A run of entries

★ ★ ★ ★ ★

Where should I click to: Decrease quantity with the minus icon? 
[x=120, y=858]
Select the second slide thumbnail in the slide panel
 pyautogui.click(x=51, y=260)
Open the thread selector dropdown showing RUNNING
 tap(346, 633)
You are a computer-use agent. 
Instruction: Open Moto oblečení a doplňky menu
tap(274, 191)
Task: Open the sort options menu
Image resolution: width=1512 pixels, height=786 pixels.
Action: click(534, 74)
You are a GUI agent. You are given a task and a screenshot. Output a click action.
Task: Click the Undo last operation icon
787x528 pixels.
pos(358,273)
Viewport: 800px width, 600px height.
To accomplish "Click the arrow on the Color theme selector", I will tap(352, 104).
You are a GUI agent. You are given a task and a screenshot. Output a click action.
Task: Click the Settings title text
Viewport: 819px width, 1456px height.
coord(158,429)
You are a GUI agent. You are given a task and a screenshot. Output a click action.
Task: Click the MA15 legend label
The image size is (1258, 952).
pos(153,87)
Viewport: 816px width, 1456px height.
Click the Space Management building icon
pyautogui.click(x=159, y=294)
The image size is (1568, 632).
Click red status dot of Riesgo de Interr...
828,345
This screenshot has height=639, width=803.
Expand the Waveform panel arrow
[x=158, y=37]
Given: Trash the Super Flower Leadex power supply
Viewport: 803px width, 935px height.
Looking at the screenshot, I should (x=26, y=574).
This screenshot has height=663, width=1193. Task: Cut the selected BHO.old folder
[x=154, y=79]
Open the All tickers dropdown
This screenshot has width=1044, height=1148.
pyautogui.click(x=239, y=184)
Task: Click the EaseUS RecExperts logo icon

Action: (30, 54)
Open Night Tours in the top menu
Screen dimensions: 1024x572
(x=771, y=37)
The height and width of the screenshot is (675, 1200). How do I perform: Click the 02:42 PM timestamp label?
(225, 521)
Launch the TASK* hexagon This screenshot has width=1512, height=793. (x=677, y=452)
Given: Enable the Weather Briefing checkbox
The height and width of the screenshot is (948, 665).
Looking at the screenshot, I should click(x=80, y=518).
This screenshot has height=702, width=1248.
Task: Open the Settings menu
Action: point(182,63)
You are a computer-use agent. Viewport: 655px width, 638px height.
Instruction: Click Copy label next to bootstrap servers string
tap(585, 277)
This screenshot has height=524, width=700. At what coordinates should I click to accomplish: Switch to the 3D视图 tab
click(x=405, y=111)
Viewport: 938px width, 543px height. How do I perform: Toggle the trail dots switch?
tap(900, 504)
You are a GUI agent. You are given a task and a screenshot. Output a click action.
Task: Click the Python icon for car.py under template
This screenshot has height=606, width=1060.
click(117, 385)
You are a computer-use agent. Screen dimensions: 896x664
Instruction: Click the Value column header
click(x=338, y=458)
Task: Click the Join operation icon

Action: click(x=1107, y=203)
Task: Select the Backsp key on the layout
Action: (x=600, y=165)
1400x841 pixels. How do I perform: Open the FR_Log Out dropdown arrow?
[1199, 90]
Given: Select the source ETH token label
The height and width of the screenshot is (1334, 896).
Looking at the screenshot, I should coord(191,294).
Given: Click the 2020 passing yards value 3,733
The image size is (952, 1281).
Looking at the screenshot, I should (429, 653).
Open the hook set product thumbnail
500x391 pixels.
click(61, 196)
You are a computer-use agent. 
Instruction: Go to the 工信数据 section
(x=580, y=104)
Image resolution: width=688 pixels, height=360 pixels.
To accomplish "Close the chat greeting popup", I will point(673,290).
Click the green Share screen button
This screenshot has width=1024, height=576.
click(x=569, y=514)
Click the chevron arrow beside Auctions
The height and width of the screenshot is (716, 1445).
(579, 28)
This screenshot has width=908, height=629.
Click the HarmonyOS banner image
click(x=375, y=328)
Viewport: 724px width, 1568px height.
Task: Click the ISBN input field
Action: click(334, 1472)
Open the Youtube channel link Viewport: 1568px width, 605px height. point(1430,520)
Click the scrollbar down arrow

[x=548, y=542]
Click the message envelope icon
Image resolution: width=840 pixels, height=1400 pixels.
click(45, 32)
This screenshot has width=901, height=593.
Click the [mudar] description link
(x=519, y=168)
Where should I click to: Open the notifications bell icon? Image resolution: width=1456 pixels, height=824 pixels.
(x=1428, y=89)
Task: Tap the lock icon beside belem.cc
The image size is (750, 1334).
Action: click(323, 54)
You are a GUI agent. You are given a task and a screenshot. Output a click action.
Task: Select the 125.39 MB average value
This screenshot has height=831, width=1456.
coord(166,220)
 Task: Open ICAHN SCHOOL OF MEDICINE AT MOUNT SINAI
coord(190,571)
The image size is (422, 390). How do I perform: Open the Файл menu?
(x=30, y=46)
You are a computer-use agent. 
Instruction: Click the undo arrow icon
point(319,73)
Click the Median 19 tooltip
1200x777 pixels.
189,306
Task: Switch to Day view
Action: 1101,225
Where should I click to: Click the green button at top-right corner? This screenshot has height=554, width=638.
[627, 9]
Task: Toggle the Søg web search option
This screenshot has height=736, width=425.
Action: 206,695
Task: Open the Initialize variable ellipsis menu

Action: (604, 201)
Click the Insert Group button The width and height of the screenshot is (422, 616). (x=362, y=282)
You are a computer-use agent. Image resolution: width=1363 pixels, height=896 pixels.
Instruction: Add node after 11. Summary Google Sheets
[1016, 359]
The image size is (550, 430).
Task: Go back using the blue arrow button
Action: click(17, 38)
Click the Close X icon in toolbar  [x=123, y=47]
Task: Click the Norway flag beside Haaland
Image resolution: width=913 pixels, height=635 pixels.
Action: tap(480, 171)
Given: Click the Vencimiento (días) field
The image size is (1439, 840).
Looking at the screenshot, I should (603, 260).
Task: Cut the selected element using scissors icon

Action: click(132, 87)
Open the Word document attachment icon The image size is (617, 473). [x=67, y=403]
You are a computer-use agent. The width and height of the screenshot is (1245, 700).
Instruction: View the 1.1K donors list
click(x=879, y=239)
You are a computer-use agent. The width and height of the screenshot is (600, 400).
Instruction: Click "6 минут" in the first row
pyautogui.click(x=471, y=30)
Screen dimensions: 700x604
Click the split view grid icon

★ ★ ★ ★ ★

▶ **Task objective**
Give the lines of the entries from the one containing "Task: Open the Initialize" up to and including the one containing "pyautogui.click(x=471, y=30)" as a JSON list of strings. Use one string per line and skip blank lines.

▶ **Output for this task**
[
  "Task: Open the Initialize variable ellipsis menu",
  "Action: (604, 201)",
  "Click the Insert Group button The width and height of the screenshot is (422, 616). (x=362, y=282)",
  "You are a computer-use agent. Image resolution: width=1363 pixels, height=896 pixels.",
  "Instruction: Add node after 11. Summary Google Sheets",
  "[1016, 359]",
  "The image size is (550, 430).",
  "Task: Go back using the blue arrow button",
  "Action: click(17, 38)",
  "Click the Close X icon in toolbar  [x=123, y=47]",
  "Task: Click the Norway flag beside Haaland",
  "Image resolution: width=913 pixels, height=635 pixels.",
  "Action: tap(480, 171)",
  "Given: Click the Vencimiento (días) field",
  "The image size is (1439, 840).",
  "Looking at the screenshot, I should (603, 260).",
  "Task: Cut the selected element using scissors icon",
  "Action: click(132, 87)",
  "Open the Word document attachment icon The image size is (617, 473). [x=67, y=403]",
  "You are a computer-use agent. The width and height of the screenshot is (1245, 700).",
  "Instruction: View the 1.1K donors list",
  "click(x=879, y=239)",
  "You are a computer-use agent. The width and height of the screenshot is (600, 400).",
  "Instruction: Click \"6 минут\" in the first row",
  "pyautogui.click(x=471, y=30)"
]